[Extracted records]
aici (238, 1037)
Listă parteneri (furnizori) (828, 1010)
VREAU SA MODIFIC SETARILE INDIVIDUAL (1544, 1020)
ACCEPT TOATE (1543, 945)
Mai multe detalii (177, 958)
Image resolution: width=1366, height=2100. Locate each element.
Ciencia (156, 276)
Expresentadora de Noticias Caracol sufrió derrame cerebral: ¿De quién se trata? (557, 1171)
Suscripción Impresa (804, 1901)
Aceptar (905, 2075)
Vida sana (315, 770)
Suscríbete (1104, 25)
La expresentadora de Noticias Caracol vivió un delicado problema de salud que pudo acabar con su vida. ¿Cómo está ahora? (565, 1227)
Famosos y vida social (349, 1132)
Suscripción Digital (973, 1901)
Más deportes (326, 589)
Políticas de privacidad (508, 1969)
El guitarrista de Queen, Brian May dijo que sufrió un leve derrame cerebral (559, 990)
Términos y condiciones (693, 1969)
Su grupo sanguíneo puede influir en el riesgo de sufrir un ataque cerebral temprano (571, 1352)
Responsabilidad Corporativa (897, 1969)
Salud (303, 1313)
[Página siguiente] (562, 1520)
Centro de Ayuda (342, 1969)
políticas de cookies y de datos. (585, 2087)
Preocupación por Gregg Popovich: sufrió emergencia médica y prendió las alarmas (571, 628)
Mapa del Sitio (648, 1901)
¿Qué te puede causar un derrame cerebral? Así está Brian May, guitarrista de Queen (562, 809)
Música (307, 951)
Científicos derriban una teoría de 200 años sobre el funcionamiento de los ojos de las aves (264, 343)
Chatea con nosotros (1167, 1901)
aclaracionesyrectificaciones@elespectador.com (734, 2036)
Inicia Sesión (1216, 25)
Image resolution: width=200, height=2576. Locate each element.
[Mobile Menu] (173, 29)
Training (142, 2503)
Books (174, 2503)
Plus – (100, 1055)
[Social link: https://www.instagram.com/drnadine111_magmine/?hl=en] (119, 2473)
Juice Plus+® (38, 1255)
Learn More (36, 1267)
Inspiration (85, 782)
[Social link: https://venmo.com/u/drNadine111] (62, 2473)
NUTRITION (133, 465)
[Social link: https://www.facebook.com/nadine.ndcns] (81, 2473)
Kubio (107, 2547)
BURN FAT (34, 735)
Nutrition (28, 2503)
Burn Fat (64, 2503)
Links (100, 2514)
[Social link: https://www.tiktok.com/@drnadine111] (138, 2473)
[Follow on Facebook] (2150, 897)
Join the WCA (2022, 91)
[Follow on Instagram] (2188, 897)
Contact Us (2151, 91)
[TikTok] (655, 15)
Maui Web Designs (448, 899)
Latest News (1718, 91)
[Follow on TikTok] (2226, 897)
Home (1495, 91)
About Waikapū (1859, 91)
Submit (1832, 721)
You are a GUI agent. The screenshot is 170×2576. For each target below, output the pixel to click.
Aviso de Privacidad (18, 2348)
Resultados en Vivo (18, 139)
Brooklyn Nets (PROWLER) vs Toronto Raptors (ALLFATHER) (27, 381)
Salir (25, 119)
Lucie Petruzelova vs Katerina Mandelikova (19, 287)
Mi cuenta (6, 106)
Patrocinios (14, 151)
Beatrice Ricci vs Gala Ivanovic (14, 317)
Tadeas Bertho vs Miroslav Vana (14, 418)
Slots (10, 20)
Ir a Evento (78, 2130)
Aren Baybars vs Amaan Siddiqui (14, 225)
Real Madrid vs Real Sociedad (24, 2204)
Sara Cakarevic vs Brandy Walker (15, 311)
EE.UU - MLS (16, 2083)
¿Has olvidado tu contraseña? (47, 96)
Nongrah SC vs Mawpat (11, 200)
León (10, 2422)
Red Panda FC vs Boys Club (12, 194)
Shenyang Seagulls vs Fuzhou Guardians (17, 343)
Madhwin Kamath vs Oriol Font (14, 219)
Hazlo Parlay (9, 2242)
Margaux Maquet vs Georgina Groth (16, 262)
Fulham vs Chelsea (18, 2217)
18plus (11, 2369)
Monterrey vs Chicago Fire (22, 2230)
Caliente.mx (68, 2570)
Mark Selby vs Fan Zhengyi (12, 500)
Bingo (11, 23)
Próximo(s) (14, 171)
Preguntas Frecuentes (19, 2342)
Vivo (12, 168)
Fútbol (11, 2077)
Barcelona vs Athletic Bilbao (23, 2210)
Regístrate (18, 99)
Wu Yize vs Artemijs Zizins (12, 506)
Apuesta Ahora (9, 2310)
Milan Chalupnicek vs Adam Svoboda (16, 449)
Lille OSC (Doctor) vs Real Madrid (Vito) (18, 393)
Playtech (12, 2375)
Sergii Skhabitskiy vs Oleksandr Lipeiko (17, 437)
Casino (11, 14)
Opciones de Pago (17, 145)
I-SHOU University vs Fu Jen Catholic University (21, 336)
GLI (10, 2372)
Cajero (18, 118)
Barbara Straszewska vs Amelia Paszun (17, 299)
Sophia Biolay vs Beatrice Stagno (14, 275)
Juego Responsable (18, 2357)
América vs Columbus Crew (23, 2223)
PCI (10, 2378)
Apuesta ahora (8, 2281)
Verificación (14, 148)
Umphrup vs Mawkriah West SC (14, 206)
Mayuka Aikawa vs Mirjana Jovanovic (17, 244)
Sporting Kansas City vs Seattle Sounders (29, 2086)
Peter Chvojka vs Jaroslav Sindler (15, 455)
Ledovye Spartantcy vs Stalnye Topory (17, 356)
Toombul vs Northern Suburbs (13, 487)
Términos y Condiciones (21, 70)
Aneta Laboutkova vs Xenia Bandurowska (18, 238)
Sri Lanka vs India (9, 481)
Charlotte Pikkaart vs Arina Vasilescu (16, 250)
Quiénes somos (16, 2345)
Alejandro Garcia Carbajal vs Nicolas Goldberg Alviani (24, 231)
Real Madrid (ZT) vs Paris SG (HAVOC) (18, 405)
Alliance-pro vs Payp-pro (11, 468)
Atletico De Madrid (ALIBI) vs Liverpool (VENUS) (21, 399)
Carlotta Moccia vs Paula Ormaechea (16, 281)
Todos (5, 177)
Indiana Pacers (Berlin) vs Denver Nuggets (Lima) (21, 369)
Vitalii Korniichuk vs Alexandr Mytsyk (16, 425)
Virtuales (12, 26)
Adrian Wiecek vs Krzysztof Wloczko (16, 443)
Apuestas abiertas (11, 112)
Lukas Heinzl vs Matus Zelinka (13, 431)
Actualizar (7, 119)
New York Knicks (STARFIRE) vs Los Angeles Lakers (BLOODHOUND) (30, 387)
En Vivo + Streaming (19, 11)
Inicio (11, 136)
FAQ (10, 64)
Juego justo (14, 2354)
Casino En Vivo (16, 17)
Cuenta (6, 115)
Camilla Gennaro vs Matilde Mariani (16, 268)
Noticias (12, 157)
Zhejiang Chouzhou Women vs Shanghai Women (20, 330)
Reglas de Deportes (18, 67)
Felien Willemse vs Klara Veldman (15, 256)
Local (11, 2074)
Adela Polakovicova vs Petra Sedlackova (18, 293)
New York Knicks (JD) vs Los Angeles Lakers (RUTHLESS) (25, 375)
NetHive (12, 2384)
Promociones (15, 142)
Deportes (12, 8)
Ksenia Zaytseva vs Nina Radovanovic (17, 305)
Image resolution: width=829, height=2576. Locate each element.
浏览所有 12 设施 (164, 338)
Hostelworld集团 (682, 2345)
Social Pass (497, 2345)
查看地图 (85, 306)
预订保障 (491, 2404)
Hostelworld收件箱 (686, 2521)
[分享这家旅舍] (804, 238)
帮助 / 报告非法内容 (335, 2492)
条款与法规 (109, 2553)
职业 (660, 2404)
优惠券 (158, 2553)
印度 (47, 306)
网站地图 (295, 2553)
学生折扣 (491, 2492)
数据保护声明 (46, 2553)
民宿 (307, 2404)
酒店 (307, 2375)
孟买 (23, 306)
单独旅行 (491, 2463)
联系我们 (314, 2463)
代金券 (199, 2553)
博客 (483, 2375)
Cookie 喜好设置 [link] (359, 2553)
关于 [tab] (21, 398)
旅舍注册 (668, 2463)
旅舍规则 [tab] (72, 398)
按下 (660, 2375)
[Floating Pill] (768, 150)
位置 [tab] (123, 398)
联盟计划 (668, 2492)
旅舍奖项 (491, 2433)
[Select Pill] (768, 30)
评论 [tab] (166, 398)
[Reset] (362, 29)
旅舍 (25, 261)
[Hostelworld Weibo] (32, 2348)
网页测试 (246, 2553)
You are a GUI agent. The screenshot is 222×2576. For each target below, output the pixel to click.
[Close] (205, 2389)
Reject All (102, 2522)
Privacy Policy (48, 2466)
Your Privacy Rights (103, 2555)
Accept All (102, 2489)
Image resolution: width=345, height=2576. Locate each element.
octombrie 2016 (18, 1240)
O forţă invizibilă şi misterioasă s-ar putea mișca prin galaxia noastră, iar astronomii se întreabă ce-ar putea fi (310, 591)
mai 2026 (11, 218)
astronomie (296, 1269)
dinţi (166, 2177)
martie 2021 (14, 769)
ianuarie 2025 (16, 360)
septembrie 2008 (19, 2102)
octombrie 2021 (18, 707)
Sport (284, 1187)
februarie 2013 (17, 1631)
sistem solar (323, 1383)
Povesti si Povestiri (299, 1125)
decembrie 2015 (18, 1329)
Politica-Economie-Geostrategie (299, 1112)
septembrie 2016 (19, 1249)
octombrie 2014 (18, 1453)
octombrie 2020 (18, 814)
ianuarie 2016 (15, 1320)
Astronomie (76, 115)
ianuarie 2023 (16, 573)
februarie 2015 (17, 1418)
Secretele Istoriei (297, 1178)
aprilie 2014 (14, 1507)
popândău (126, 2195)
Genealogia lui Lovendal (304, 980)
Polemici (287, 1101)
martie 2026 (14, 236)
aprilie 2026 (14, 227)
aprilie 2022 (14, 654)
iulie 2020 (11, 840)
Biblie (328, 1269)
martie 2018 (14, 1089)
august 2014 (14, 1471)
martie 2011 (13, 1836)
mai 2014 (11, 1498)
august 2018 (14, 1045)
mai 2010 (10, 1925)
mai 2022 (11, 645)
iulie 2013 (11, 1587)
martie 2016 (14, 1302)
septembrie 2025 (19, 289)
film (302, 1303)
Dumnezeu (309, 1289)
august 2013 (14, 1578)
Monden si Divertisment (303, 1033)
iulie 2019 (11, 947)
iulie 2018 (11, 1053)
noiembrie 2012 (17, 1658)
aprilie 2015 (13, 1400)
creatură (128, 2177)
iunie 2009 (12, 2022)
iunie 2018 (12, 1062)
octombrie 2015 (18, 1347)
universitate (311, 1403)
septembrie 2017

[WORK ORDER]
Nothing should appear in the output except the lines from the one with "O forţă invizibilă" through the end of the records above, copied exactly.

[TASK RESPONSE]
O forţă invizibilă şi misterioasă s-ar putea mișca prin galaxia noastră, iar astronomii se întreabă ce-ar putea fi (310, 591)
mai 2026 (11, 218)
astronomie (296, 1269)
dinţi (166, 2177)
martie 2021 (14, 769)
ianuarie 2025 (16, 360)
septembrie 2008 (19, 2102)
octombrie 2021 (18, 707)
Sport (284, 1187)
februarie 2013 (17, 1631)
sistem solar (323, 1383)
Povesti si Povestiri (299, 1125)
decembrie 2015 (18, 1329)
Politica-Economie-Geostrategie (299, 1112)
septembrie 2016 (19, 1249)
octombrie 2014 (18, 1453)
octombrie 2020 (18, 814)
ianuarie 2016 (15, 1320)
Astronomie (76, 115)
ianuarie 2023 (16, 573)
februarie 2015 (17, 1418)
Secretele Istoriei (297, 1178)
aprilie 2014 (14, 1507)
popândău (126, 2195)
Genealogia lui Lovendal (304, 980)
Polemici (287, 1101)
martie 2026 (14, 236)
aprilie 2026 (14, 227)
aprilie 2022 (14, 654)
iulie 2020 (11, 840)
Biblie (328, 1269)
martie 2018 (14, 1089)
august 2014 (14, 1471)
martie 2011 (13, 1836)
mai 2014 (11, 1498)
august 2018 (14, 1045)
mai 2010 (10, 1925)
mai 2022 (11, 645)
iulie 2013 (11, 1587)
martie 2016 (14, 1302)
septembrie 2025 (19, 289)
film (302, 1303)
Dumnezeu (309, 1289)
august 2013 (14, 1578)
Monden si Divertisment (303, 1033)
iulie 2019 (11, 947)
iulie 2018 (11, 1053)
noiembrie 2012 (17, 1658)
aprilie 2015 (13, 1400)
creatură (128, 2177)
iunie 2009 (12, 2022)
iunie 2018 (12, 1062)
octombrie 2015 (18, 1347)
universitate (311, 1403)
septembrie 2017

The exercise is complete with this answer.